21 Maggio 2010 alle 11:40

Avete mai sentito in radio «Quello che dai», il nuovo singolo di Marco Carta, primo nella classifica dei download? E «You Get Me» di Mina con Seal oppure «Waka Waka» di Shakira, inno ufficiale dei Mondiali di calcio? Se siete fedeli ascoltatori dei grandi network (Rds, Deejay, 105, Radio Italia SMI, 102.5, 105 e altri) la risposta è sicuramente negativa. Perché da alcune settimane è in corso una protesta indetta dalla RNA, l’associazione delle reti radiofoniche nazionali, che ha invitato i suoi iscritti a sospendere la programmazione dei nuovi singoli pubblicati dalle case discografiche aderenti al consorzio SCF. L’industria del disco, infatti, chiede alle radio un aumento del 40% dei compensi spettanti alle case discografiche per la trasmissione dei loro prodotti.

In un comunicato ufficiale, Eduardo Montefusco, presidente della RNA, sottolinea che «le imprese radiofoniche nazionali hanno sempre sostenuto il prodotto musicale italiano e le imprese discografiche del nostro Paese convinti che queste possano favorire la cultura italiana e l’attività dei nostri artisti, aprendo spazi a giovani talenti. L’atteggiamento ostile ed intransigente della SCF rischia di minare questa collaborazione nata con l’avvio delle trasmissioni delle emittenti private italiane solo per incrementare il fatturato delle case discografiche multinazionali straniere».

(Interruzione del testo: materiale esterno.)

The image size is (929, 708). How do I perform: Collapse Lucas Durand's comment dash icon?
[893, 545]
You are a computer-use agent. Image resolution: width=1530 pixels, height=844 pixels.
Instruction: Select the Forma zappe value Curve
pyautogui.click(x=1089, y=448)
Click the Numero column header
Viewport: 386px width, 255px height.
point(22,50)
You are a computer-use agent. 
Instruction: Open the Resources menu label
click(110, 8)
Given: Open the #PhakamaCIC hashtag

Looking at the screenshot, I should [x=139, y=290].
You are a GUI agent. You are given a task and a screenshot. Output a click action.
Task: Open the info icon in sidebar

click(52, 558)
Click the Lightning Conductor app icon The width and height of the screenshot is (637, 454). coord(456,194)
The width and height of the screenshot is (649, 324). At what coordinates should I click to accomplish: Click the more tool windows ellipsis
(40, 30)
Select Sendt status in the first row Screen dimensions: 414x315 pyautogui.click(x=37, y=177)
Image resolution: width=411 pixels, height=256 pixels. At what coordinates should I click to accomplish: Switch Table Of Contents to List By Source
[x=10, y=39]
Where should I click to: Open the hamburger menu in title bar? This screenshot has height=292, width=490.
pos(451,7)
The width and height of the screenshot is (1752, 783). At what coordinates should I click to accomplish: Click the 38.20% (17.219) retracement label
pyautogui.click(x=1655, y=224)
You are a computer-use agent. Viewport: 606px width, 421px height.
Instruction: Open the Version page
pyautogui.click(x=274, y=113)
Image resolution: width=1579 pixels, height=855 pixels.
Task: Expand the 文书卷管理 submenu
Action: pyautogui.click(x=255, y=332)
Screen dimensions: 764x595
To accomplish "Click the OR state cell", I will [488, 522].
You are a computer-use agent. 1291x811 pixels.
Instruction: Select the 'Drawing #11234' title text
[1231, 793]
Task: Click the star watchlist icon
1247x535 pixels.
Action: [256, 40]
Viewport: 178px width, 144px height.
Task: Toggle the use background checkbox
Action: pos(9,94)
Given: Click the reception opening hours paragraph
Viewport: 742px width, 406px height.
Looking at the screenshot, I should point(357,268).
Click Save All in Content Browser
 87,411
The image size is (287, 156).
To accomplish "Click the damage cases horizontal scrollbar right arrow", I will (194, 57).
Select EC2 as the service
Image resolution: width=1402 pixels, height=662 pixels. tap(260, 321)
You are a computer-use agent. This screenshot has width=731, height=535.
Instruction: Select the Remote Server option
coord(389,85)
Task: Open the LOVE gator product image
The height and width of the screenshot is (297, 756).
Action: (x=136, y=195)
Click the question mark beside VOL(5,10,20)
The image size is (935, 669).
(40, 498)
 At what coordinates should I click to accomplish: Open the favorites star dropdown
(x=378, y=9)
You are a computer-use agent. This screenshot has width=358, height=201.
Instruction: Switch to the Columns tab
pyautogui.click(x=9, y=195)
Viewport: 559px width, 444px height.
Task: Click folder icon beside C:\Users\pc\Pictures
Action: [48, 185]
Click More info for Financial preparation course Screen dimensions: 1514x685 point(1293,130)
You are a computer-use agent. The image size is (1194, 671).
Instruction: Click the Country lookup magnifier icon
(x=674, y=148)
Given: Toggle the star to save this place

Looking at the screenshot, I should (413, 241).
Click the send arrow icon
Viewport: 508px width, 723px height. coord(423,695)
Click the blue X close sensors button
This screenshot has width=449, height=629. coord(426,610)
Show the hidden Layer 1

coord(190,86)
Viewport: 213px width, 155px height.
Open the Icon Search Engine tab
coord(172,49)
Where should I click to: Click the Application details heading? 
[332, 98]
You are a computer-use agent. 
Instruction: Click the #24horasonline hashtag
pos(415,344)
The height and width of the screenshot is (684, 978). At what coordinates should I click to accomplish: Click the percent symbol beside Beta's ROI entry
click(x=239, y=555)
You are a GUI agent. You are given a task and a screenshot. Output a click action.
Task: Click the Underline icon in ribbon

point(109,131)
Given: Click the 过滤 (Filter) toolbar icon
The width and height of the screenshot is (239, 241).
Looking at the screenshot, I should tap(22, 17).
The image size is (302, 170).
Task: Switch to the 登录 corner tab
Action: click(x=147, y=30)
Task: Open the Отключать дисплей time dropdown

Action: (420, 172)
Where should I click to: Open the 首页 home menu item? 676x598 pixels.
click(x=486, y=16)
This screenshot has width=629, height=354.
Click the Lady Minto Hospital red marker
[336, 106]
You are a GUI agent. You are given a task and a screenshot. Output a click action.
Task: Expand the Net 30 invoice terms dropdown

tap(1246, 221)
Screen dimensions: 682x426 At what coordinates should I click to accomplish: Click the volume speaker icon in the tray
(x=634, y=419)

Le case discografiche sostengono invece la ragionevolezza delle loro richieste: «Abbiamo fatto la richiesta iniziale di alzare i diritti dall’1% al 2%» ha spiegato al TgCom Saverio Lupica, presidente di SCF. «Oggi le radio pagano comunque meno del 2%. Ma non è stato raggiunto nessun accordo a dicembre 2008. Poi siamo passati a un altro piano di discussione chiedendo di stabilire un equo compenso della percentuale calcolando il minimo dei diritti applicati dalla Spagna del 2,16% e quello massimo francese del 5,8%. In sostanza si arriva a una richiesta del 4%. Siamo stati disponibili, abbiamo provato una conciliazione ma alla prima udienza, dopo mesi di promesse, è saltato tutto da parte delle radio. Quando abbiamo comunicato che saremmo ricorsi, come abbiamo fatto, ai giudici ecco che le radio hanno attuato questa iniziativa di rimodellare i loro palinsesti musicali non proponendo le nuove hit. Per carità, liberissimi di farlo, possono anche programmare canzoni degli anni 30 ma non trovo corretto la richiesta della liberatoria per la richiesta sui pagamenti dei diritti fonografici, chiamati anche comunemente diritti discografici».

Al momento, dunque, soltanto le radio locali trasmettono i nuovi singoli. Qualche esempio? «Quello che dai» di Marco Carta è già stato trasmesso 52 volte dalla toscana Radio Stop, mentre «Waka Waka» di Shakira spopola sulla veneta Bum Bum Energy.

«Gigolò» di Dalla e De Gregori, invece, si può ascoltare anche sui grandi network. I due cantautori, infatti, hanno concesso a tutte le radio l’utilizzo gratuito del loro singolo.